The One and the Three
Nature, Person and Triadic Monarchy in the Greek and Irish Patristic Tradition
by Chrysostom Koutloumousianos
A fertile study of convergences in early monastic and ascetic thought in Ireland and Byzantine Greece, revealing theological insights into ecclesiology and the nature of the Trinity.
The One and the Three explores parallels between Byzantine and early Irish monastic traditions, finding in both a markedly trinitarian theology founded on God’s contemplation and ascetic experience. Chrysostom Koutloumousianos refutes
modern theological theses that affect ecclesiology, and contrasts current schools of theological thought with patristic theology and anthropology, in order to approach the meaning and reality of unity and otherness within the Triadic Monad and the cosmos. He explores such topics as the connection between nature and person, the esoteric dimension of the Self, the relation and dialectic of impersonal institutions and personal
charisma, and perennial monastic virtues as ways to unity in diversity.
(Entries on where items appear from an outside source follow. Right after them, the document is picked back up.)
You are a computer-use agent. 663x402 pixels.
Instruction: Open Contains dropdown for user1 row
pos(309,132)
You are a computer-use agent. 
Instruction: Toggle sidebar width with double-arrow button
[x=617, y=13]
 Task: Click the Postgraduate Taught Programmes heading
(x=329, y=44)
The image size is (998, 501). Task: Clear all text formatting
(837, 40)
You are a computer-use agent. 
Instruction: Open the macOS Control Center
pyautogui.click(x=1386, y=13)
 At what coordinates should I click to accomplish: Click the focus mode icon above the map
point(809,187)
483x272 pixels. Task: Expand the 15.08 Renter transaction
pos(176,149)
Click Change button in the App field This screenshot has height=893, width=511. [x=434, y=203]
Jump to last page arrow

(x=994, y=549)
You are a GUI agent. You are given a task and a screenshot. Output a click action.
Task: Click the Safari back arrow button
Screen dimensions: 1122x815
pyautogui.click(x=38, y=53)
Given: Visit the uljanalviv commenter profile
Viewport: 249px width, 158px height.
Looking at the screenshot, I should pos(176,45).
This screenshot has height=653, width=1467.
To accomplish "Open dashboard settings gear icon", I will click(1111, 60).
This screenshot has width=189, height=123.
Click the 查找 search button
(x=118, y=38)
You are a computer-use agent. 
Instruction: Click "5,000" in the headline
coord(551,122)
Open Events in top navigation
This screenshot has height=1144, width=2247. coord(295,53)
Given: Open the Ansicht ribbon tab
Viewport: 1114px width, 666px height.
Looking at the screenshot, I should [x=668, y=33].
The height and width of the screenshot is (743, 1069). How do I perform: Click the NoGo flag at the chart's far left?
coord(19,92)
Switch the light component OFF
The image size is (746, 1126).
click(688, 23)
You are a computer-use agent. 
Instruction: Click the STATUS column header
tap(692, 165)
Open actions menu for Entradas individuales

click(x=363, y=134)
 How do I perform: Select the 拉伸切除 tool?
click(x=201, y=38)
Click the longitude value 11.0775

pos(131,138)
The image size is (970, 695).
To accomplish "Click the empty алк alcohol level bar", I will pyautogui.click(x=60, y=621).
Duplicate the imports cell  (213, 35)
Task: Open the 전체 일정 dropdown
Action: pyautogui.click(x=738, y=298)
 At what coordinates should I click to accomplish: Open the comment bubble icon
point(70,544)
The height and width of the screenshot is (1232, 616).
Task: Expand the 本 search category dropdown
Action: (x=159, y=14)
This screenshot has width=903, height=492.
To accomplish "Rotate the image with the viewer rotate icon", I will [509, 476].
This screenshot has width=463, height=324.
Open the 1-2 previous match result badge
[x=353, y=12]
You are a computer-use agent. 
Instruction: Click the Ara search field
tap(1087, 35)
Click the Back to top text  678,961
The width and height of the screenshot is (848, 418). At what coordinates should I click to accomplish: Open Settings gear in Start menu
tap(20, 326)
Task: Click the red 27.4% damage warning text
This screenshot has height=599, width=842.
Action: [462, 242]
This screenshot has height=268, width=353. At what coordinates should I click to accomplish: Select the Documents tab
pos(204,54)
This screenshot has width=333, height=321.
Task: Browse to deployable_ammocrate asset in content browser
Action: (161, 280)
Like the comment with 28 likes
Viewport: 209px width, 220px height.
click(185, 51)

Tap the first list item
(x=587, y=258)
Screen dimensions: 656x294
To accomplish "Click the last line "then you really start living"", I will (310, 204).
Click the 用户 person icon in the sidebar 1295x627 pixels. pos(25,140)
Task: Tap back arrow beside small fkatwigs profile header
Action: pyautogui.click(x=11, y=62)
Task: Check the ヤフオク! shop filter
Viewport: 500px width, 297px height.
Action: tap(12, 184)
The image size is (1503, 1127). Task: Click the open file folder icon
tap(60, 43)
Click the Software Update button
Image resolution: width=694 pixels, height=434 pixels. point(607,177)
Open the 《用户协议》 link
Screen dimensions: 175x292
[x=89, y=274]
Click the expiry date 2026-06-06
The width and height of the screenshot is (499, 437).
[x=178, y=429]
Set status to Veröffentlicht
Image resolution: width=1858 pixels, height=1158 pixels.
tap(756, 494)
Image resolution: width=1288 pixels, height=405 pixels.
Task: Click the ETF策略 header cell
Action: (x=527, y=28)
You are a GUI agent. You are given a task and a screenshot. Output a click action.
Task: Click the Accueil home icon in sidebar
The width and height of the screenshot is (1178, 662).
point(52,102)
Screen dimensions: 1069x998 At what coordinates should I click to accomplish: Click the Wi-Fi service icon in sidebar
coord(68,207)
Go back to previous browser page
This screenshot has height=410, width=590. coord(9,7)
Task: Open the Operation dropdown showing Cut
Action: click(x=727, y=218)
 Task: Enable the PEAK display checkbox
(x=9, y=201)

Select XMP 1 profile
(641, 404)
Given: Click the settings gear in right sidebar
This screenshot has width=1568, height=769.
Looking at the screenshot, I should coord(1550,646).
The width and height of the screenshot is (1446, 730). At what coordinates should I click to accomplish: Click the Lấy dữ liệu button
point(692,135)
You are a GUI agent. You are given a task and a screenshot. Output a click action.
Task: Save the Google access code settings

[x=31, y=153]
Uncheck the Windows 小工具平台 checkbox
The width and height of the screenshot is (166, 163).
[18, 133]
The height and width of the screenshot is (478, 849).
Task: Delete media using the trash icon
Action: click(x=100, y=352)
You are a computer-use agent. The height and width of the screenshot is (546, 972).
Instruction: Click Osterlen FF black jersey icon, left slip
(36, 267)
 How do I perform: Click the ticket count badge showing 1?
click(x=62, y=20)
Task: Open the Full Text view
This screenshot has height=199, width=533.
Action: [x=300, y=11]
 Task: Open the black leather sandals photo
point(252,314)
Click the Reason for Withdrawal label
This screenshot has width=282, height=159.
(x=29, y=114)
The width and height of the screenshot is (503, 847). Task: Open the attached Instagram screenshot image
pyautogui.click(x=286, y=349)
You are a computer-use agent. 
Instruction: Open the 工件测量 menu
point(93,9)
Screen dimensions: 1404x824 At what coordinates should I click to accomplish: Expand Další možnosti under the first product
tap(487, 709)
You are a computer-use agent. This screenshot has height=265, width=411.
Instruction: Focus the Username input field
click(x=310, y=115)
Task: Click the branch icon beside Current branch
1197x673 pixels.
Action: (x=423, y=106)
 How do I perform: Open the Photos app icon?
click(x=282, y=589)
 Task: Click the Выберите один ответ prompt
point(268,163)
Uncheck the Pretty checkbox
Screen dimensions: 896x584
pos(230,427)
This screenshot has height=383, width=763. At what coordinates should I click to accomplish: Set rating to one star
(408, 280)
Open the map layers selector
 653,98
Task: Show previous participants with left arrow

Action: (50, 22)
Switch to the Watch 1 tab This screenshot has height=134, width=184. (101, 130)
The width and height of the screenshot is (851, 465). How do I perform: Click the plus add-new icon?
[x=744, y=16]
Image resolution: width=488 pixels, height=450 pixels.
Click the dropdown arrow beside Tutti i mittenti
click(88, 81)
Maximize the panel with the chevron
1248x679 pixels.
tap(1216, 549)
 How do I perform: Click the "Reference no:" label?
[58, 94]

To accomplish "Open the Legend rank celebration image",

“Fr Chrysostom offers here a rich and penetrating analysis of the ways in which the mysteries of the Trinity and Incarnation intersect with ecclesial life, in its various dimensions, as reflected in writers of both the Byzantine and Celtic traditions. Calling into question the claim that ‘person transcends nature,’ and the authoritarian approach to ecclesiology this has fostered, the author opens up a much more expansive and balanced understanding of the ‘monarchy’ within the Trinity, and, correspondingly,
the relation between person, nature, and communion, with all the implications this has for ecclesial structure and functioning and the spiritual life. This is a work of great learning and profound reflection, which will merits deep study and careful attention.”
John Behr, Dean and Professor of Patristics, St Vladimir’s Orthodox Theological Seminary, New York.